Strolling Around Downtown
Exploring downtown won't take more than an hour or two, but there are a few interesting spots in addition to the ice museum and community museums. Start with the exhibits at the Morris Thompson Cultural and Visitors Center at 101 Dunkel St. The visitors bureau there lends audio players with spoken tours for the other sights.
A graceful footbridge spans the river. On the other side, peek into the lobby of the Doyon Native corporation offices to see Native cultural displays from all over Alaska, the traditional Athabascan tool collection, and the colorful modern art hanging from the walls and ceiling. Downriver, toward Cushman Street, is the town's most interesting building, the Roman Catholic Church of the Immaculate Conception. The white clapboard structure, built in 1904, has ornate gold-rush decoration inside, rare for its authenticity, including a pressed-tin ceiling and stained-glass windows -- an appealing, if incongruous, mix of gold-rush and sacred decor.
Crossing back on the Cushman Street Bridge, you'll see on the left a large log cabin with a sod roof, the headquarters of the Yukon Quest Sled Dog Race, where you can get race souvenirs and see displays of equipment that teach about the race and dog mushing. Next door, the Golden Heart Park is a waterfront plaza with a fountain and a bronze statue of a Native family, where community events often occur. Farther downriver, at 1st Avenue between Kellum and Bonnifield streets, St. Matthew's Episcopal Church is an old log church with a working rope-pull bell. It was founded by missionary and dog-sled explorer Hudson Stuck in 1904, who organized the first successful climb of Mount McKinley. The original church burned; the present structure dates from 1948.
Fairbanks has a lot of museums for a town its size, including those at the University of Alaska, at Pioneer Park, and at the commercial tourist attractions, all described later. Here are three unique museums to visit; the first two are within walking distance downtown.
At 500 2nd Ave., the Fairbanks Ice Museum (tel. 907/451-8222) aims to show summer visitors a bit of Fairbanks ice carving. A big-screen, high-tech slide show plays hourly, explaining the annual World Ice Art Championships, and four expansive freezers with large picture windows contain ice sculptures with an ice artist usually at work. Admission is $12 for adults, $11 for seniors and military, $6 for children ages 6 to 12, $2 for ages 5 and under. It's open from 10am to 8pm daily from May to September.

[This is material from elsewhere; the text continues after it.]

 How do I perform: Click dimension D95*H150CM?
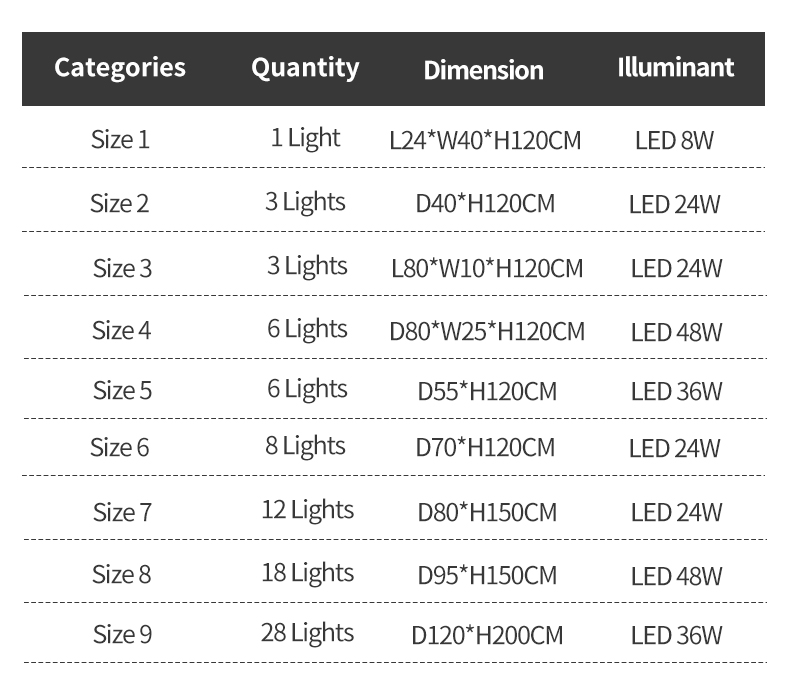pyautogui.click(x=487, y=576)
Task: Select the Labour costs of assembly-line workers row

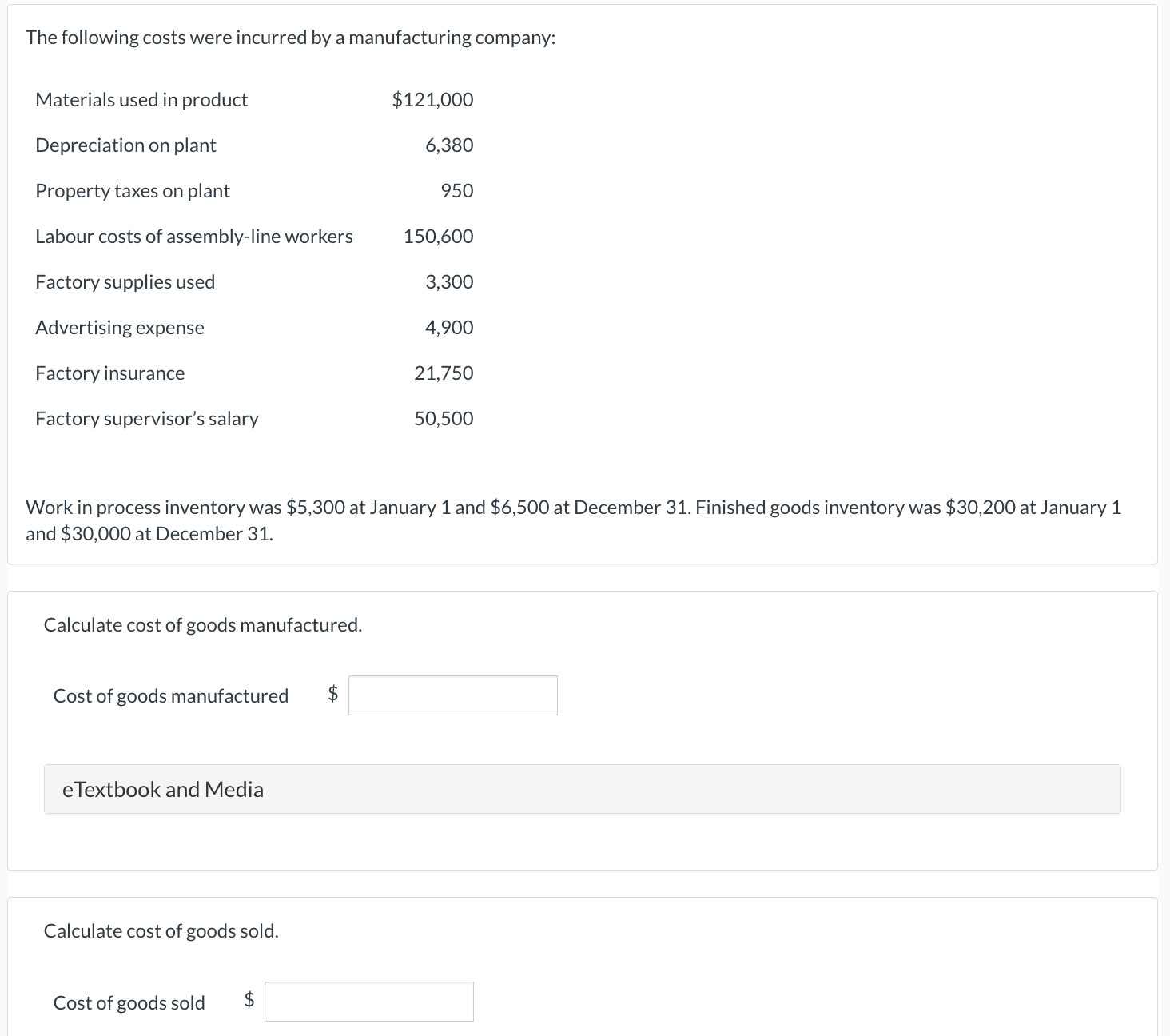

The Fairbanks Community Museum, in the old city hall at 410 Cushman St. (tel. 907/457-3669), is well worth a stop for the charming historical exhibits and the sense of local pride it contains. A series of cramped galleries offers up old photographs, maps, newspapers, and other bric-a-brac, as well as skillfully created explanatory exhibits focusing on the 1967 flood and the area's gold-mining history and development. An exhibit of whimsical photographs shows how modern-day Fairbanksans entertain themselves in the winter. Volunteers run the museum, open Tuesday through Saturday from 10am to 6pm, with reduced hours in the off season. Admission is free, but donations are accepted. It is usually closed during April.
Beyond downtown, the Fountainhead Antique Auto Museum (tel. 907/450-2100; www.fountainheadmuseum.com) is on the grounds of Wedgewood Resort, with more than 50 historically significant American cars predating World War II, many of them involved in Alaska history. Interesting displays show how Alaskans modified their vehicles for different tasks, such as cutting firewood, powering a boat, traveling on snow, and riding railroad tracks. Admission is $8 for adults, $5 ages 3 to 12, free 2 and under. It's open mid-May to mid-September Sunday to Thursday 11am to 10pm, Friday and Saturday 11am to 6 pm; in winter, open only Sunday noon to 6pm.